Records contained in a dataset
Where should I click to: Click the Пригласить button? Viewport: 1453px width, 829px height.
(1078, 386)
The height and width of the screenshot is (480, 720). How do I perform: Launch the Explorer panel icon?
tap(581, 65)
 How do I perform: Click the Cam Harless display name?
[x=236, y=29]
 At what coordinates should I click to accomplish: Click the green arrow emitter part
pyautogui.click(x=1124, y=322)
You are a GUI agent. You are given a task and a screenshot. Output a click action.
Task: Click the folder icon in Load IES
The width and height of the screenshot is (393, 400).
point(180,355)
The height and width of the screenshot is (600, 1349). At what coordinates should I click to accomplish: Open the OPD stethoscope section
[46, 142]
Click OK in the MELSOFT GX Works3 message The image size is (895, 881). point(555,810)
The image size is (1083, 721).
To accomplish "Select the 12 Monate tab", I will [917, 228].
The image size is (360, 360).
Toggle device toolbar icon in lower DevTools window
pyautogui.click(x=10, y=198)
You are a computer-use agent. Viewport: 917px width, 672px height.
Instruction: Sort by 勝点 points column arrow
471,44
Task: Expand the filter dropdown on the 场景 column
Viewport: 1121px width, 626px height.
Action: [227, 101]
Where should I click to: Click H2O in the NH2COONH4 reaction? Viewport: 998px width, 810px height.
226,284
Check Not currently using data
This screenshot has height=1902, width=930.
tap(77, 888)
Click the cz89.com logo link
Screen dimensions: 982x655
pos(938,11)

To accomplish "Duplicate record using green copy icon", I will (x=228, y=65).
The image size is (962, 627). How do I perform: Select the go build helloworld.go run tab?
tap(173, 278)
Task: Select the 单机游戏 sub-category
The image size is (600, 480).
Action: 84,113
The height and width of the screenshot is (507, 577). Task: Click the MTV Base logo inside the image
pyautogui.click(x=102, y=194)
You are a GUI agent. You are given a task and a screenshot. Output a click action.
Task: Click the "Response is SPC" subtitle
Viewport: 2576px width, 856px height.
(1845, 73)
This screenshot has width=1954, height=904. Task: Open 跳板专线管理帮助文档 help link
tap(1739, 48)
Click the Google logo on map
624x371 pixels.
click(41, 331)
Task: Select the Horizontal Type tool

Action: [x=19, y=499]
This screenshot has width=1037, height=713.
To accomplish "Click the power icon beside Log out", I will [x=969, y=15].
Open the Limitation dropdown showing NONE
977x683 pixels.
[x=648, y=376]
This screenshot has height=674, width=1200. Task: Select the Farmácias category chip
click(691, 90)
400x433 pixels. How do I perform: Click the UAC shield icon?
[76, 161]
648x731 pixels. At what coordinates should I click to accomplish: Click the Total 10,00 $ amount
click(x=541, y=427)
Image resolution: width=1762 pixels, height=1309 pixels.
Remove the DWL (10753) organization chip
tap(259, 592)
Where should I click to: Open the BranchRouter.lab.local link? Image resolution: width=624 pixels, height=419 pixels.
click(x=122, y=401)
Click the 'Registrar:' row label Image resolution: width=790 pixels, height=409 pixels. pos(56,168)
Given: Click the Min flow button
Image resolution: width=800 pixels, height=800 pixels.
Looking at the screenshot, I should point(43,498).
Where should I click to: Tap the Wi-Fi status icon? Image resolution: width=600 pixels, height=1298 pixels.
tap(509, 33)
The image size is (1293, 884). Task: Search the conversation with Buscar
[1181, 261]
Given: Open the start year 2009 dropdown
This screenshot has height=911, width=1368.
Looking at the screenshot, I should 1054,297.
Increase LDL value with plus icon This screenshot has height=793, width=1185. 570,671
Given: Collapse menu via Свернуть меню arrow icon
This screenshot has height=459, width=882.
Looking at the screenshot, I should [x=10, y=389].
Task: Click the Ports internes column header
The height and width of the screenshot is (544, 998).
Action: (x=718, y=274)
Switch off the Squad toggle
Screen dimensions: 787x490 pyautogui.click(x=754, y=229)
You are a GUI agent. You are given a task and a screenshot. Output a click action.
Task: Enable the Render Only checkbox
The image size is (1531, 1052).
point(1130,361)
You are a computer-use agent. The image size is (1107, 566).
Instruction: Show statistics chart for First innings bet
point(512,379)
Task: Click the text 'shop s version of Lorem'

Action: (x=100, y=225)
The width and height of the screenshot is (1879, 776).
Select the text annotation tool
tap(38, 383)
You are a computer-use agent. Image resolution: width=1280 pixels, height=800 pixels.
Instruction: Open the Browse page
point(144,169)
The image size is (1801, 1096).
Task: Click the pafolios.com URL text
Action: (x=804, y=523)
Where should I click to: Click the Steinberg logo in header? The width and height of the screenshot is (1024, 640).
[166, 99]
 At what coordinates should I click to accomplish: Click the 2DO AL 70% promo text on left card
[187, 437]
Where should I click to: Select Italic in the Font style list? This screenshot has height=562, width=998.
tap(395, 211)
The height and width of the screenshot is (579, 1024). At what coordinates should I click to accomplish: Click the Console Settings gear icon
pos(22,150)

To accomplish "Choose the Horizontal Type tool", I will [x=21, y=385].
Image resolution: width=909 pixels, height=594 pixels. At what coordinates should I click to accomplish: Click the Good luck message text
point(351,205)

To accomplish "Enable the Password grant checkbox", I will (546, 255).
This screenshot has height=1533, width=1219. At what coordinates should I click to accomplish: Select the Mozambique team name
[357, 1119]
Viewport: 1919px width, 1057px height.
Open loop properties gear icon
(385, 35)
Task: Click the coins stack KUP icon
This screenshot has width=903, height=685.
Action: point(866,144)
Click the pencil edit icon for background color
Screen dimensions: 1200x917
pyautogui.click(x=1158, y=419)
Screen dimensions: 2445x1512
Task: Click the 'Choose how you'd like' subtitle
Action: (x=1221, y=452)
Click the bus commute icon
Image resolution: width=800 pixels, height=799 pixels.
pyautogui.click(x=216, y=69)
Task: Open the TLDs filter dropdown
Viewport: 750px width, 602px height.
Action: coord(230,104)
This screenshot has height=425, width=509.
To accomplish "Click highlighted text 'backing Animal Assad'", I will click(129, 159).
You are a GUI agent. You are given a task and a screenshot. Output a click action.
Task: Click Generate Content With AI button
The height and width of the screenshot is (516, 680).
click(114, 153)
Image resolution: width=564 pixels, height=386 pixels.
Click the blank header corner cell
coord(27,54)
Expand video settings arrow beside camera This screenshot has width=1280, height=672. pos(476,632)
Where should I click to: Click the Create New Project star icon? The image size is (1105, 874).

__What to do__. Transcribe all of the entries without alteration.

__Solution below__.
Where should I click to: Click the Пригласить button? Viewport: 1453px width, 829px height.
(1078, 386)
The height and width of the screenshot is (480, 720). How do I perform: Launch the Explorer panel icon?
tap(581, 65)
 How do I perform: Click the Cam Harless display name?
[x=236, y=29]
 At what coordinates should I click to accomplish: Click the green arrow emitter part
pyautogui.click(x=1124, y=322)
You are a GUI agent. You are given a task and a screenshot. Output a click action.
Task: Click the folder icon in Load IES
The width and height of the screenshot is (393, 400).
point(180,355)
The height and width of the screenshot is (600, 1349). At what coordinates should I click to accomplish: Open the OPD stethoscope section
[46, 142]
Click OK in the MELSOFT GX Works3 message The image size is (895, 881). point(555,810)
The image size is (1083, 721).
To accomplish "Select the 12 Monate tab", I will [917, 228].
The image size is (360, 360).
Toggle device toolbar icon in lower DevTools window
pyautogui.click(x=10, y=198)
You are a computer-use agent. Viewport: 917px width, 672px height.
Instruction: Sort by 勝点 points column arrow
471,44
Task: Expand the filter dropdown on the 场景 column
Viewport: 1121px width, 626px height.
Action: [227, 101]
Where should I click to: Click H2O in the NH2COONH4 reaction? Viewport: 998px width, 810px height.
226,284
Check Not currently using data
This screenshot has height=1902, width=930.
tap(77, 888)
Click the cz89.com logo link
Screen dimensions: 982x655
pos(938,11)

To accomplish "Duplicate record using green copy icon", I will (x=228, y=65).
The image size is (962, 627). How do I perform: Select the go build helloworld.go run tab?
tap(173, 278)
Task: Select the 单机游戏 sub-category
The image size is (600, 480).
Action: 84,113
The height and width of the screenshot is (507, 577). Task: Click the MTV Base logo inside the image
pyautogui.click(x=102, y=194)
You are a GUI agent. You are given a task and a screenshot. Output a click action.
Task: Click the "Response is SPC" subtitle
Viewport: 2576px width, 856px height.
(1845, 73)
This screenshot has width=1954, height=904. Task: Open 跳板专线管理帮助文档 help link
tap(1739, 48)
Click the Google logo on map
624x371 pixels.
click(41, 331)
Task: Select the Horizontal Type tool

Action: [x=19, y=499]
This screenshot has width=1037, height=713.
To accomplish "Click the power icon beside Log out", I will [x=969, y=15].
Open the Limitation dropdown showing NONE
977x683 pixels.
[x=648, y=376]
This screenshot has height=674, width=1200. Task: Select the Farmácias category chip
click(691, 90)
400x433 pixels. How do I perform: Click the UAC shield icon?
[76, 161]
648x731 pixels. At what coordinates should I click to accomplish: Click the Total 10,00 $ amount
click(x=541, y=427)
Image resolution: width=1762 pixels, height=1309 pixels.
Remove the DWL (10753) organization chip
tap(259, 592)
Where should I click to: Open the BranchRouter.lab.local link? Image resolution: width=624 pixels, height=419 pixels.
click(x=122, y=401)
Click the 'Registrar:' row label Image resolution: width=790 pixels, height=409 pixels. pos(56,168)
Given: Click the Min flow button
Image resolution: width=800 pixels, height=800 pixels.
Looking at the screenshot, I should point(43,498).
Where should I click to: Tap the Wi-Fi status icon? Image resolution: width=600 pixels, height=1298 pixels.
tap(509, 33)
The image size is (1293, 884). Task: Search the conversation with Buscar
[1181, 261]
Given: Open the start year 2009 dropdown
This screenshot has height=911, width=1368.
Looking at the screenshot, I should 1054,297.
Increase LDL value with plus icon This screenshot has height=793, width=1185. 570,671
Given: Collapse menu via Свернуть меню arrow icon
This screenshot has height=459, width=882.
Looking at the screenshot, I should [x=10, y=389].
Task: Click the Ports internes column header
The height and width of the screenshot is (544, 998).
Action: (x=718, y=274)
Switch off the Squad toggle
Screen dimensions: 787x490 pyautogui.click(x=754, y=229)
You are a GUI agent. You are given a task and a screenshot. Output a click action.
Task: Enable the Render Only checkbox
The image size is (1531, 1052).
point(1130,361)
You are a computer-use agent. The image size is (1107, 566).
Instruction: Show statistics chart for First innings bet
point(512,379)
Task: Click the text 'shop s version of Lorem'

Action: (x=100, y=225)
The width and height of the screenshot is (1879, 776).
Select the text annotation tool
tap(38, 383)
You are a computer-use agent. Image resolution: width=1280 pixels, height=800 pixels.
Instruction: Open the Browse page
point(144,169)
The image size is (1801, 1096).
Task: Click the pafolios.com URL text
Action: (x=804, y=523)
Where should I click to: Click the Steinberg logo in header? The width and height of the screenshot is (1024, 640).
[166, 99]
 At what coordinates should I click to accomplish: Click the 2DO AL 70% promo text on left card
[187, 437]
Where should I click to: Select Italic in the Font style list? This screenshot has height=562, width=998.
tap(395, 211)
The height and width of the screenshot is (579, 1024). At what coordinates should I click to accomplish: Click the Console Settings gear icon
pos(22,150)

To accomplish "Choose the Horizontal Type tool", I will [x=21, y=385].
Image resolution: width=909 pixels, height=594 pixels. At what coordinates should I click to accomplish: Click the Good luck message text
point(351,205)

To accomplish "Enable the Password grant checkbox", I will (546, 255).
This screenshot has height=1533, width=1219. At what coordinates should I click to accomplish: Select the Mozambique team name
[357, 1119]
Viewport: 1919px width, 1057px height.
Open loop properties gear icon
(385, 35)
Task: Click the coins stack KUP icon
This screenshot has width=903, height=685.
Action: point(866,144)
Click the pencil edit icon for background color
Screen dimensions: 1200x917
pyautogui.click(x=1158, y=419)
Screen dimensions: 2445x1512
Task: Click the 'Choose how you'd like' subtitle
Action: (x=1221, y=452)
Click the bus commute icon
Image resolution: width=800 pixels, height=799 pixels.
pyautogui.click(x=216, y=69)
Task: Open the TLDs filter dropdown
Viewport: 750px width, 602px height.
Action: coord(230,104)
This screenshot has height=425, width=509.
To accomplish "Click highlighted text 'backing Animal Assad'", I will click(129, 159).
You are a GUI agent. You are given a task and a screenshot. Output a click action.
Task: Click Generate Content With AI button
The height and width of the screenshot is (516, 680).
click(114, 153)
Image resolution: width=564 pixels, height=386 pixels.
Click the blank header corner cell
coord(27,54)
Expand video settings arrow beside camera This screenshot has width=1280, height=672. pos(476,632)
Where should I click to: Click the Create New Project star icon? The image size is (1105, 874).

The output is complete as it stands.